The exhibition approaches private photographs using various means and from different perspectives. In the lounge of the exhibition hall, selected photo portfolios from our conversation partners are displayed in showcases; On display boards, aspects of private photography in East Germany are discussed using texts, objects, and excerpts from the album talks — How did people get into photography? Who took the photos, and who made the albums? How widespread were darkrooms? And why the photos of television screens with Western television shows? The foundation’s project space offers further opportunities to delve deeper into the theme. In addition to the albums from East German from the years 1980 to 2000, several from West Germany and from earlier time periods are available, allowing comparisons to be made to determine similarities and differences in the private photographs. Further album talks, by appointment, are also possible in this space. Running through both spaces is a ribbon of hundreds of small, individually hung photos taken by a wide range of photographers.
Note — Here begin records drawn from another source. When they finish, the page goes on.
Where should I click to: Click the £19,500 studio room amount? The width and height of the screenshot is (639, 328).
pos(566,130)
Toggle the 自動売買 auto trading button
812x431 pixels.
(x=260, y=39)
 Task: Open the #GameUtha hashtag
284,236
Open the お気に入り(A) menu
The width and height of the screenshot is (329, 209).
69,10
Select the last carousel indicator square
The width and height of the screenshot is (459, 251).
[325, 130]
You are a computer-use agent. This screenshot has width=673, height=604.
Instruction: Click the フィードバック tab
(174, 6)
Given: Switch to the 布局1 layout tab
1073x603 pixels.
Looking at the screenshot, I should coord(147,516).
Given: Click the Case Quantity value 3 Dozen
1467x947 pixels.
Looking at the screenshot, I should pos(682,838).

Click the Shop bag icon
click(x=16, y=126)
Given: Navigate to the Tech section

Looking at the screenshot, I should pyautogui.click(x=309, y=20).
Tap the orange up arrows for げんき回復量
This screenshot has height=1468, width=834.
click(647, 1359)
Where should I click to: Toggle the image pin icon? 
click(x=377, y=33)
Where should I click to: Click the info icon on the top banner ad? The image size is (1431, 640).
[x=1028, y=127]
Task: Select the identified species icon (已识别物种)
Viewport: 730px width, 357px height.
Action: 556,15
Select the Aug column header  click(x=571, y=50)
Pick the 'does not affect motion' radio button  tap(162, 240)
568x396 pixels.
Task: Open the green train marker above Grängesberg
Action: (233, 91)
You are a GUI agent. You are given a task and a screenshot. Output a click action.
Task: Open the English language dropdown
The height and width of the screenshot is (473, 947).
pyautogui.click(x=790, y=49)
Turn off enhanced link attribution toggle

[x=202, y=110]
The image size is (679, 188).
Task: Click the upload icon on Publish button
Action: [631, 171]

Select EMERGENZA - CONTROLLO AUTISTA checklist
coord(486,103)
The exhibition “… someone always had a camera …” is organized by the Stiftung Reinbeckhallen Collection for Contemporary Art and supported with means from the Federal Foundation for the Study of the Communist Dictatorship in Eastern Germany. The Deutsche Historische Museum is a cooperation partner in the interview project Biographie und Geschichte. Private Fotografie in Ostdeutschland 1980–2000 and will subsequently include selected photographs and albums in its collection. Dr. Friedrich Tietjen is curating the exhibition in collaboration with Marit Lena Herrmann, Dr. Katja Müller-Helle, and students at the Humboldt-Universität zu Berlin.
Accompanying the exhibition is a glossary (German only), which was created as a student initiative. It can be taken free of charge in the exhibition or downloaded and viewed as a PDF here. The glossary contains 32 contributions that, in view of the large number of private photographs, ask what conclusions can be drawn from the analysis of individual images about private photography as such.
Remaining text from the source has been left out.